## Work to be completed
Leaving pictures aside, set down each line exactly, from the first line of the data to the line with "This screenshot has width=800, height=591.", both included.

[Pixel coordinate grounding data]
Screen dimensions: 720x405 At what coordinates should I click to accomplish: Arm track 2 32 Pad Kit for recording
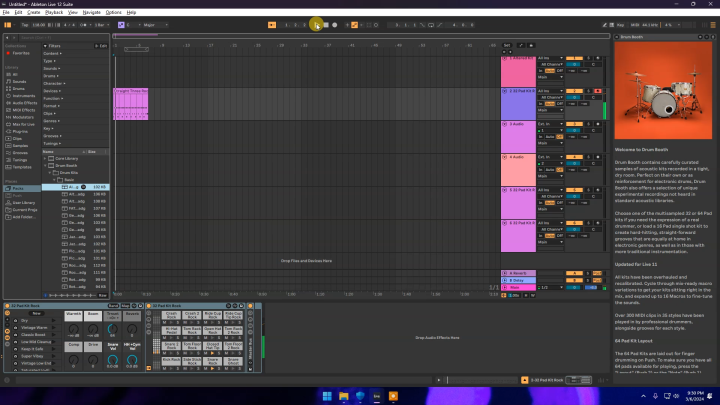click(x=598, y=91)
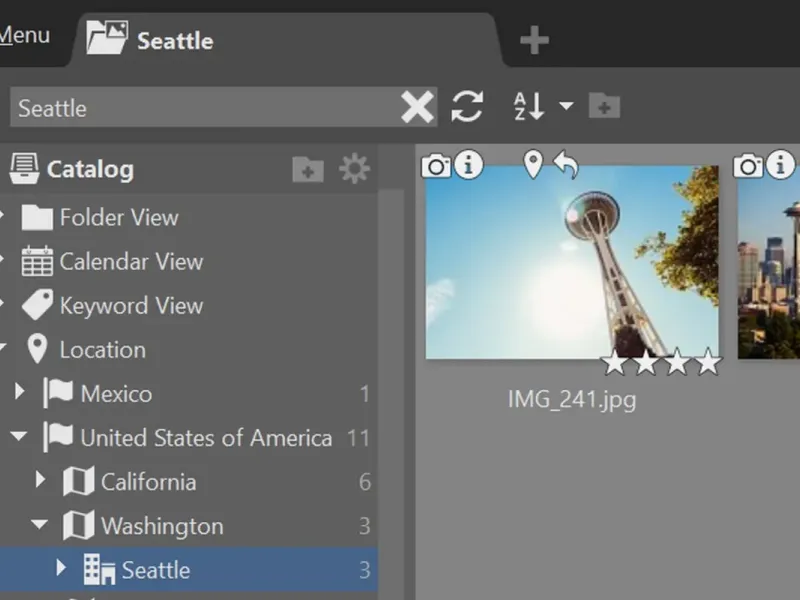Click the undo arrow icon on IMG_241
The image size is (800, 600).
[x=566, y=165]
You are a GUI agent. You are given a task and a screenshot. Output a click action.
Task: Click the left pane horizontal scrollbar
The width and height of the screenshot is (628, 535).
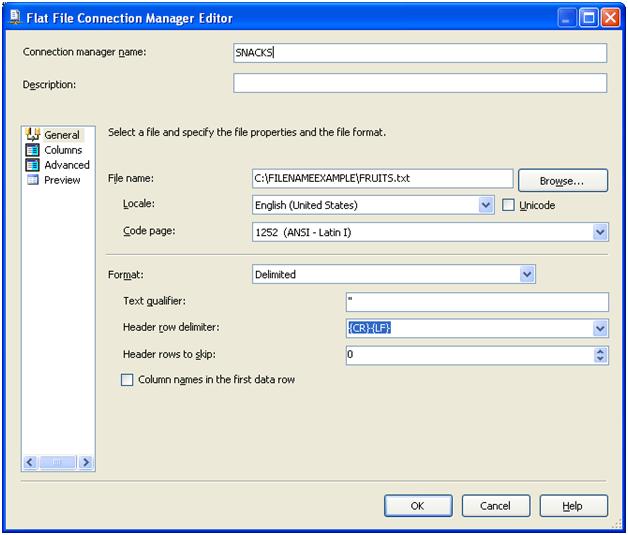point(57,462)
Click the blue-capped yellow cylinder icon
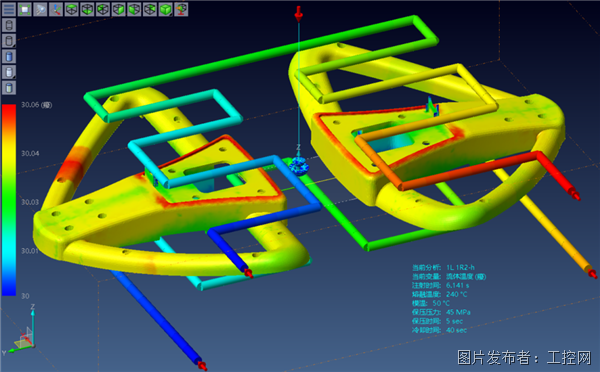The image size is (600, 372). pyautogui.click(x=9, y=88)
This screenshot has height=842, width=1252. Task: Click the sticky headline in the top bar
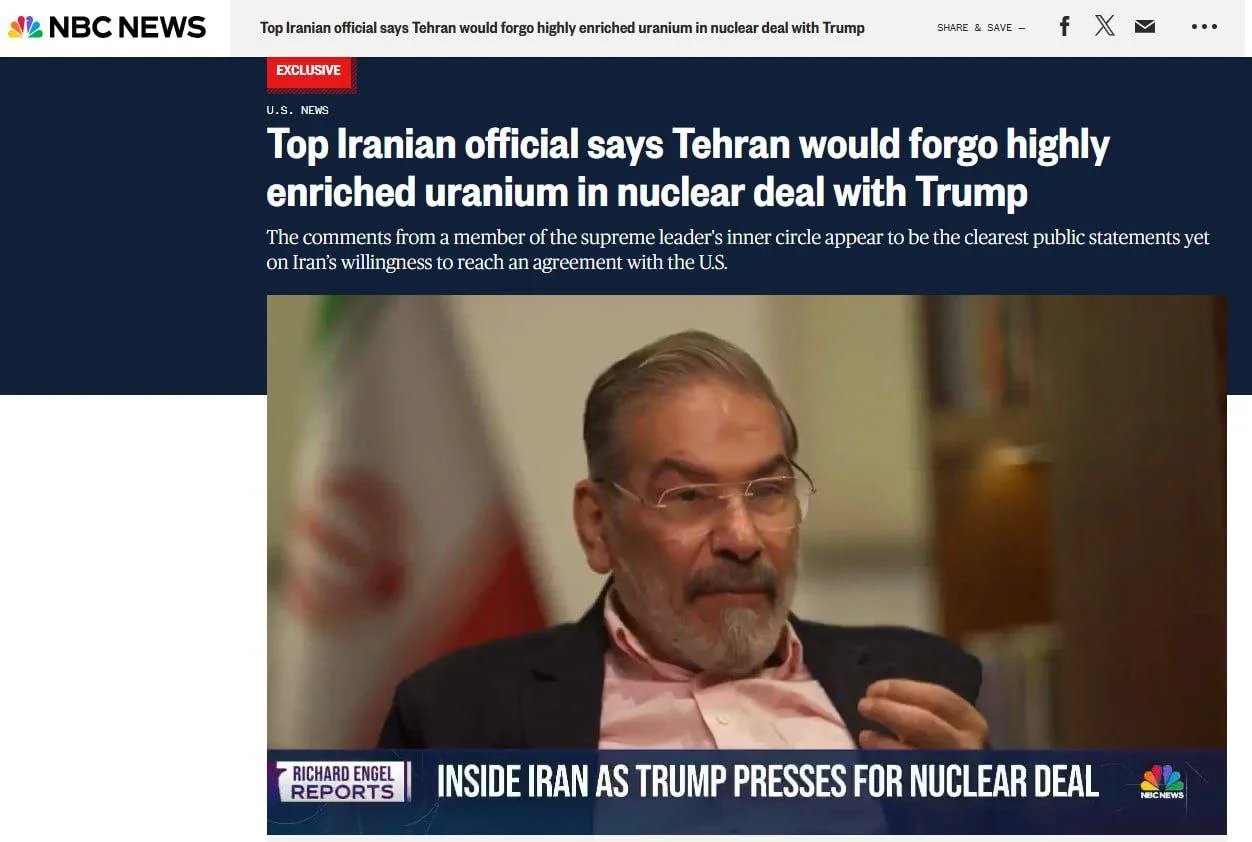[562, 28]
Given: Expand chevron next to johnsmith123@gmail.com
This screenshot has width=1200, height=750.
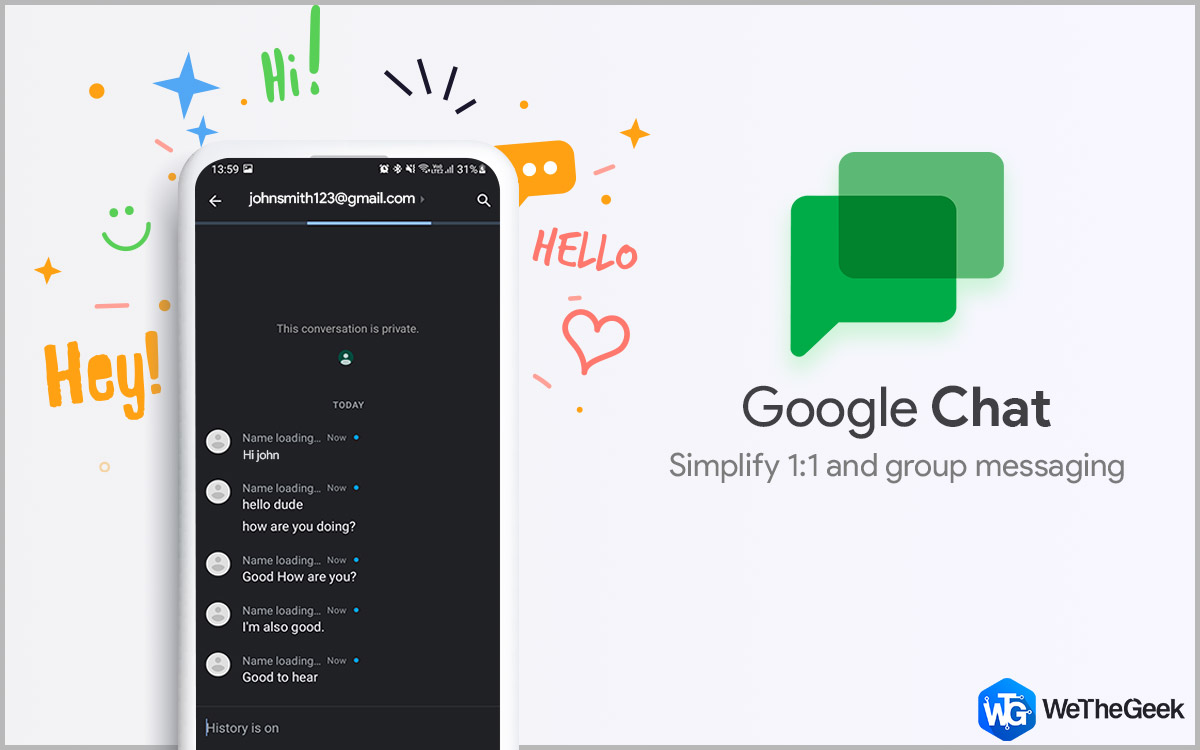Looking at the screenshot, I should (423, 199).
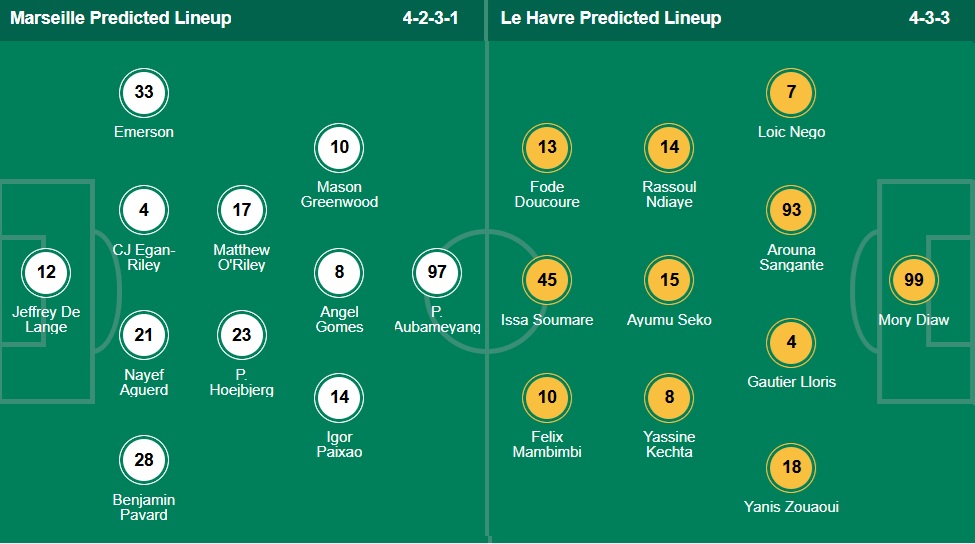Click the Gautier Lloris player name
Viewport: 975px width, 544px height.
click(x=791, y=382)
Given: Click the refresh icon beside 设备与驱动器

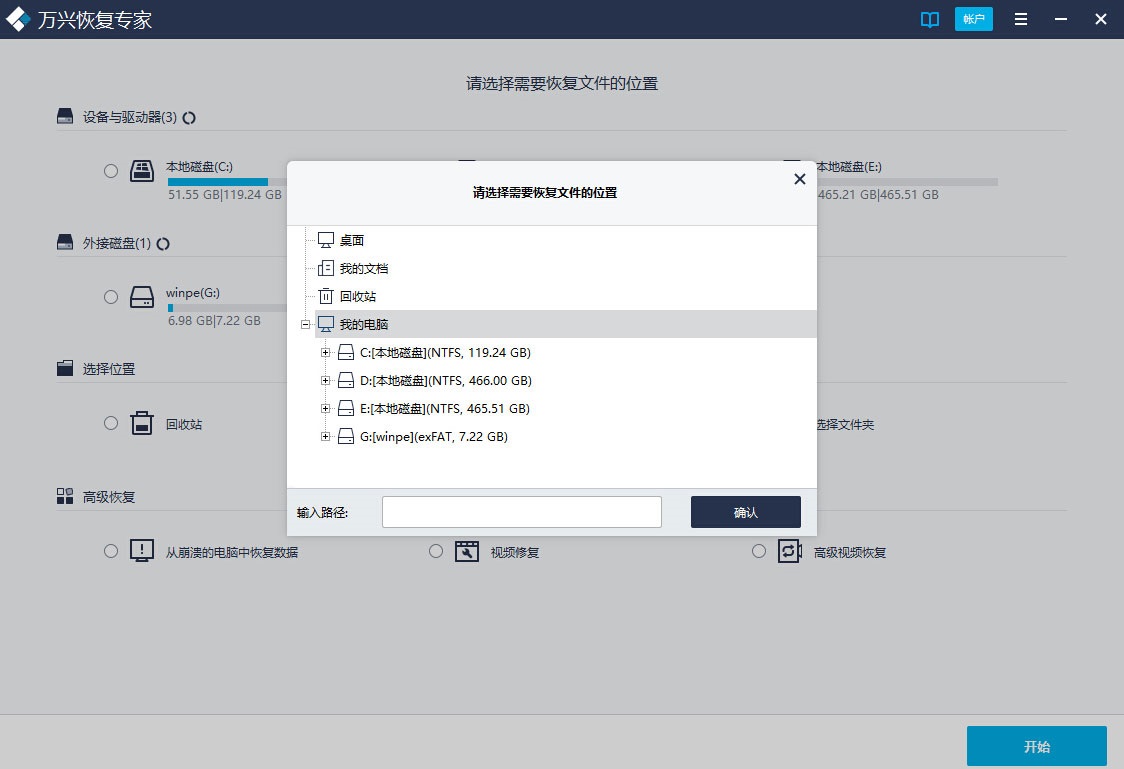Looking at the screenshot, I should point(189,118).
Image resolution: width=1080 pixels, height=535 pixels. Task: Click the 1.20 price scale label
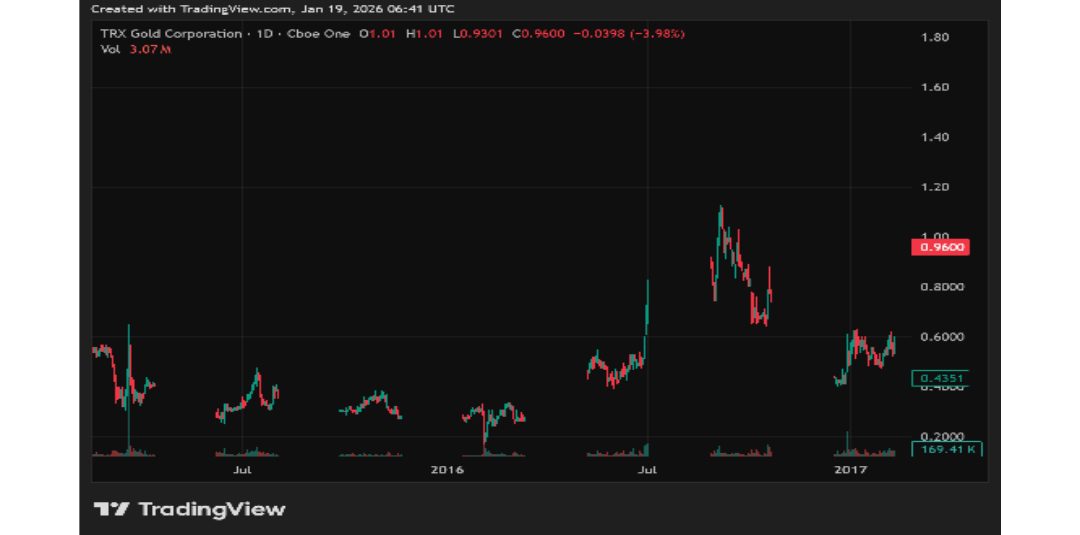pyautogui.click(x=935, y=187)
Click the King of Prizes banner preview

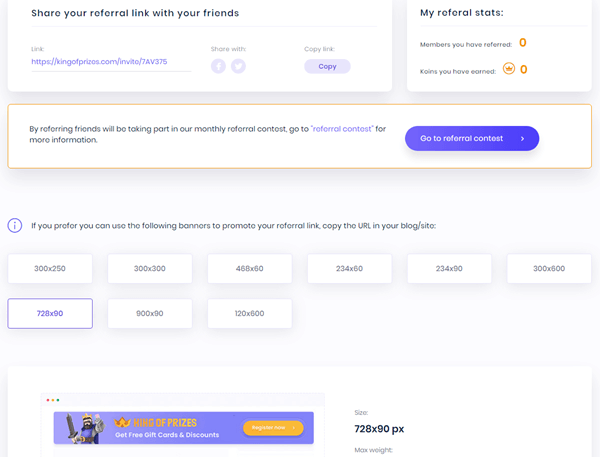click(x=184, y=428)
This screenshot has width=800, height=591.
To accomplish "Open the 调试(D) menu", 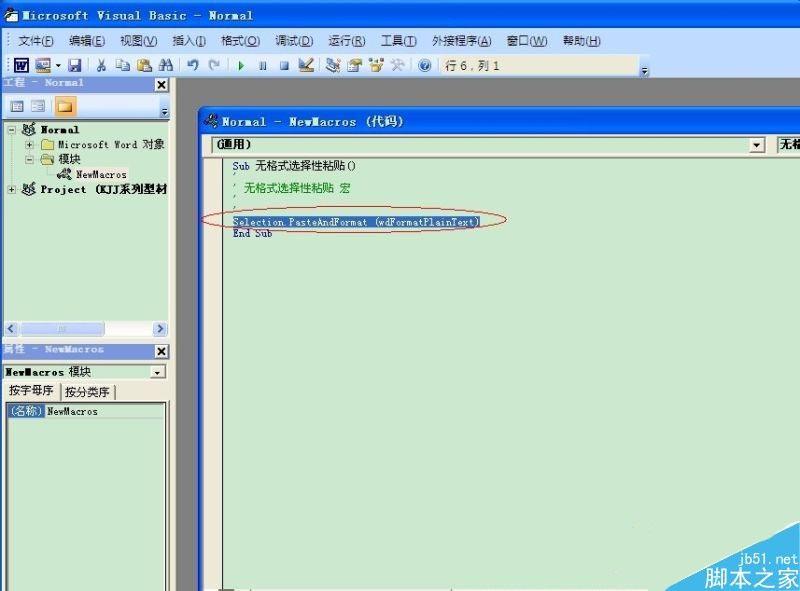I will (x=292, y=41).
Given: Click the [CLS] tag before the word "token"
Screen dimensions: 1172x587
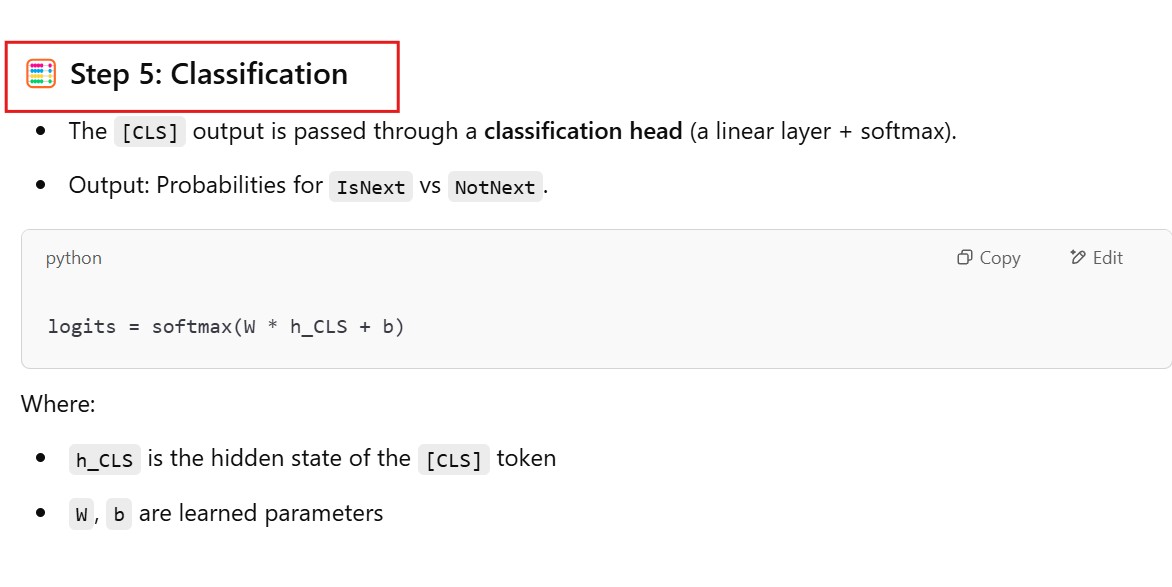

## Answer space
Screen dimensions: 720x405 At what coordinates should I click to accomplish: Arm track 2 32 Pad Kit for recording
click(x=598, y=91)
Click the undo arrow icon on IMG_241
The image size is (800, 600).
[x=566, y=165]
You are a GUI agent. You are given a task and a screenshot. Output a click action.
Task: Click the left pane horizontal scrollbar
The width and height of the screenshot is (628, 535).
point(57,462)
Click the blue-capped yellow cylinder icon
The image size is (600, 372). pyautogui.click(x=9, y=88)
This screenshot has height=842, width=1252. Task: Click the sticky headline in the top bar
[562, 28]
Given: Expand chevron next to johnsmith123@gmail.com
This screenshot has width=1200, height=750.
Looking at the screenshot, I should (423, 199).
Click the Gautier Lloris player name
Viewport: 975px width, 544px height.
click(x=791, y=382)
Given: Click the refresh icon beside 设备与驱动器

Looking at the screenshot, I should point(189,118).
Image resolution: width=1080 pixels, height=535 pixels. Task: Click the 1.20 price scale label
pyautogui.click(x=935, y=187)
Click the King of Prizes banner preview

click(x=184, y=428)
This screenshot has width=800, height=591.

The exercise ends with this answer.